Here, industry insiders discuss new products in the fall protection field, as well as how workers can avoid fall-related incidents.


“There are several exciting developments that will enhance the safety of construction workers and others who rely on fall protection to stay safe working at height,” said Rahil Hasan, product marketing manager for Lincolnshire, IL-based Honeywell Industrial Safety, adding that a new generation of self-retracting lifelines now exist for leading-edge applications.

In addition, Hasan notes, new software solutions are available to ensure compliance. “Chief among these is a cloud-based software that provides real-time visibility on a worker’s readiness for safe work,” he said.

Osbourn-Anne.jpgAnne Osbourn (right), marketing manager, construction segment, for Cranberry Township, PA-based MSA, also spoke of advancements on products for leading-edge applications. “With this, there are new innovations for leading-edge SRLs – which incorporate special web lifeline technology designed to meet ANSI and CSA test requirements for leading edge,” Osbourn said. “Technology like this ultimately benefits the user, as it provides lighter-weight options that can help reduce worker fatigue throughout the day.”

It’s all about training

Improperly using a fall protection harness can be deadly.

“Using a harness with no descent D-ring and attaching to a sternal or other D-ring can lead to extreme discomfort and even an acceleration of suspension trauma,” said Pat Furr, VPP coordinator/technical consultant/safety officer for Baton Rouge, LA-based Roco Rescue Inc. “I have seen instances where users attempted to use the side positioning rings for descent control and one of the users nearly fainted while on line.”

To help prevent these incidents, regular training is a must. “It is always a challenge to ensure that all workers who may face potential fall hazards are not only initially trained on how to use a product, but continually trained, so that they are prepared and comfortable in what actions to take in the event of a fall,” Osbourn said.

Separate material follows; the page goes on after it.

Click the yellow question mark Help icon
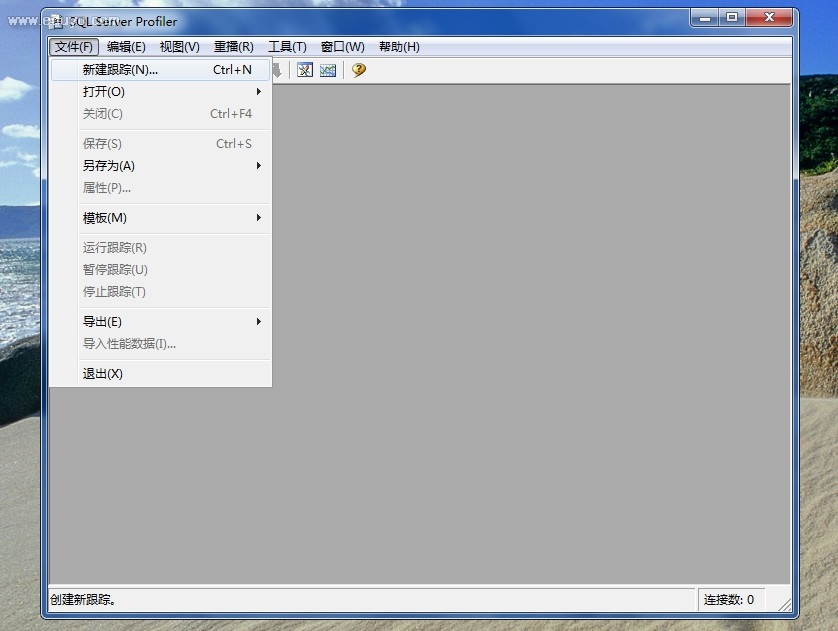This screenshot has height=631, width=838. click(358, 70)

She went on to note that fall arrest is only part of the training, and a rescue plan for fallen workers also needs to be in place. “Too many times, mistakes may be made in that rescue plans do not receive the necessary attention until it is time to actually carry one out,” she said.

To keep workers safe, it’s important for organizations to take the lead. “Companies that are moving to a ‘culture of safety’ are doing so by taking advantage of advanced training services, engineered solutions and PPE repair expertise with an eye out for total safety solutions,” Hasan said.